The Secret Origin and Gooey Death of the Marvel/DC Crossovers – Part Three

The penciling on Superman and Spider-Man

I drove out to John's house in Port Jefferson on Long Island a couple of times for business reasons. I don't remember what the business was but I clearly remember spending time with John, meeting his lovely wife and seeing their wonderful home.
He showed me his studio. John had a very set work routine. Start work early. Warm up for a while, doing little sketches just to get loose. Work a normal length day, eight hours, he said, as I recall, with a lunch break. And, at the end of each day, he'd have finished five or six beautiful pages. Some artists struggled to finish one page a day. Some couldn't even do that much.
(ASIDE: When a John Buscema job would arrive at the office in the mail, the first thing we'd do was turn the book over and look at the backs of the pages where John did his warm-up sketches. They were incredible. A lot of cowboys, horses, animals, regular, non-heroic people…. One I remember was a cowboy lying on his belly drinking out of a watering hole with his horse alongside. Later, he did a similar drawing at one of the classes he gave at Marvel. But that's a story for another time.)

REQUESTS:
- 1) Answer these from the Marvel/DC crossovers text:
(a) In what town was John's house?
(b) How many pages would John finish by the end of a workday?
(c) On what part of the pages did John do his warm-up sketches?
- 2) Transcribe the Marvel/DC crossovers text word for word, beginning at the words "He showed me" and stopping after "for another time.)".

DATA SHOWN:
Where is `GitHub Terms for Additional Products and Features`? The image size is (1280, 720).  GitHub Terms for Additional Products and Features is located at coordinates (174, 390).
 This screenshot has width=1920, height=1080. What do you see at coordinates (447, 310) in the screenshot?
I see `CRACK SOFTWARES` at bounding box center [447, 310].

ANSWERS TO THE EXERCISE:
- 1)
(a) Port Jefferson, on Long Island
(b) Five or six
(c) The backs of the pages

- 2)
He showed me his studio. John had a very set work routine. Start work early. Warm up for a while, doing little sketches just to get loose. Work a normal length day, eight hours, he said, as I recall, with a lunch break. And, at the end of each day, he'd have finished five or six beautiful pages. Some artists struggled to finish one page a day. Some couldn't even do that much.
(ASIDE: When a John Buscema job would arrive at the office in the mail, the first thing we'd do was turn the book over and look at the backs of the pages where John did his warm-up sketches. They were incredible. A lot of cowboys, horses, animals, regular, non-heroic people…. One I remember was a cowboy lying on his belly drinking out of a watering hole with his horse alongside. Later, he did a similar drawing at one of the classes he gave at Marvel. But that's a story for another time.)